Posted by: bob at August 20, 2003 10:16 AMGood point, Bob. Thanks
Posted by: Kevin Roderick at August 20, 2003 11:05 AMTwo words- Cathy Seipp. I'm sure the LAT would have to choke on their own PC bile to do this, but I get the feel that if they paid her reasonably and managed to get over the fact that the best media reporter/pundit in America has been right under their feet the past ten years, they might actually be able to hire her. Might actually push me to subscribe to the damn rag tho I'd still have to think about it hard.
Posted by: Lloyd at August 20, 2003 02:14 PMAnd what, praytell, does Cathy have to offer that they don't get already from Norah Vincent?
Posted by: David Ehrenstein at August 20, 2003 02:28 PMI can't say whether Cathy Seipp is "the best media/reporter in America" or not. I can say that whoever penned the pseudonymous column about the LAT for Buzz magazine once wrote some garbage about my friend Mike Wilmington that was false, petty, and cruel. No editor would allow such a person to handle a major beat at a leading newspaper.
Posted by: Henry Sheehan at August 20, 2003 03:37 PMDear Mr. Sheehan,
Precisely how was that Buzz magazine article, written as you well know by Cathy Seipp, "false, petty, and cruel."
Or are you just going to make a fiery charge and not back it up? I contacted about a dozen reporters and editors at the LA Times for comment on Cathy Seipp and not one had the balls to go on the record, though most of them are happy to cowardly trash her anonymously.
So put up the goods, Mr. Sheehan.
Posted by: Luke Ford at August 21, 2003 11:43 AMLuke, you are insufferable, irritating as all get out, and a genuinely politically incorrect pain in the ass. Please don't ever change.
Posted by: Lloyd at August 21, 2003 01:12 PM

Could someone please explain to me how any self-respecting journalist go to work for a trade publication?

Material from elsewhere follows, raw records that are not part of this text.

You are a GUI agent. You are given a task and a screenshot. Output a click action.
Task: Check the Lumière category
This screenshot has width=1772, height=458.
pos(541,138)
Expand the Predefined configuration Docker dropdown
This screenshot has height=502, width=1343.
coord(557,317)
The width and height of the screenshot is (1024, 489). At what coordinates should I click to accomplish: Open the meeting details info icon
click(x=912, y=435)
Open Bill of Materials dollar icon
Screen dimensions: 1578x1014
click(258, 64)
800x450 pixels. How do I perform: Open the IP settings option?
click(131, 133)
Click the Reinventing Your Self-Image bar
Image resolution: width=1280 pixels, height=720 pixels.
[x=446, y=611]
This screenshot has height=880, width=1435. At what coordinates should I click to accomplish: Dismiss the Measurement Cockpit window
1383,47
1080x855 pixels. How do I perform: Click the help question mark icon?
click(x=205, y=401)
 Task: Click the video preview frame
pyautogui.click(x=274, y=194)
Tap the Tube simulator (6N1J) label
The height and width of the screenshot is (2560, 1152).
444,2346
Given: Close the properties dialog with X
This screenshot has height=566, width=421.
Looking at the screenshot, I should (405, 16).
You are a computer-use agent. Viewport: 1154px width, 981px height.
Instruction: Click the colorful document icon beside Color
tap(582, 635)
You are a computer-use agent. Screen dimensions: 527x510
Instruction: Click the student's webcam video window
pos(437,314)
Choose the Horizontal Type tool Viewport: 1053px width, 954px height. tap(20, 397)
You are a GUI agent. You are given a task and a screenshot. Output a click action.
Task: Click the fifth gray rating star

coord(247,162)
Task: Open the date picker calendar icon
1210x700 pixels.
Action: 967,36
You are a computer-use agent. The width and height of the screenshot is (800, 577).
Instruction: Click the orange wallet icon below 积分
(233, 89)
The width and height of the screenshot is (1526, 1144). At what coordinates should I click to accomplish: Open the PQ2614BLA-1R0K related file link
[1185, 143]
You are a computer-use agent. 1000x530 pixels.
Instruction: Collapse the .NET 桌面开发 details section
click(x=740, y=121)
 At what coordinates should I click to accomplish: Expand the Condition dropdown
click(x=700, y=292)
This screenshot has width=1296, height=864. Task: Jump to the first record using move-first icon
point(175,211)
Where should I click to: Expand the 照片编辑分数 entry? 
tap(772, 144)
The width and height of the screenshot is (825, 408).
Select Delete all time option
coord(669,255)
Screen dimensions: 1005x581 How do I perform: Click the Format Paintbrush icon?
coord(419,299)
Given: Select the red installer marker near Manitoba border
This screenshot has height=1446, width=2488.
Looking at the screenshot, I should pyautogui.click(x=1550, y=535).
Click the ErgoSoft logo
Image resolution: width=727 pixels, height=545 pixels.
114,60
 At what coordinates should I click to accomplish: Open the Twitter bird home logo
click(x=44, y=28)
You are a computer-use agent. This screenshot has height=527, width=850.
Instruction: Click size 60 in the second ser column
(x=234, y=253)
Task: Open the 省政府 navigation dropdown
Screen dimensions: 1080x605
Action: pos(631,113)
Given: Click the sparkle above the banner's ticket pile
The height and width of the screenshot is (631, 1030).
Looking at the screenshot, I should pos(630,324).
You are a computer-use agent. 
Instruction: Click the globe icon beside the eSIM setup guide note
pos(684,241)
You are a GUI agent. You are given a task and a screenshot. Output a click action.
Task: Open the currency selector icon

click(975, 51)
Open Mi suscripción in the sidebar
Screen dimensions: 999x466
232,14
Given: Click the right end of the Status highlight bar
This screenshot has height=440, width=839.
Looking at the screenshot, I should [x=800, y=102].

You've become a prostitute. You are only allowed to write on stuff that the industry permits to you. You've handed over your manhood at the door and you don't get it back until you leave.
Trade papers are all whores. Those who work for them are whores. Trades never do any serious investigation of their industries. They cheerlead. They don't investigate news.
Well, the LAT's should be a good preparation for working in the trades because the LAT's entertainment coverage is essentially trade journalism. It's journalism on bended knee before the Dillers, Geffens, of Hollywood.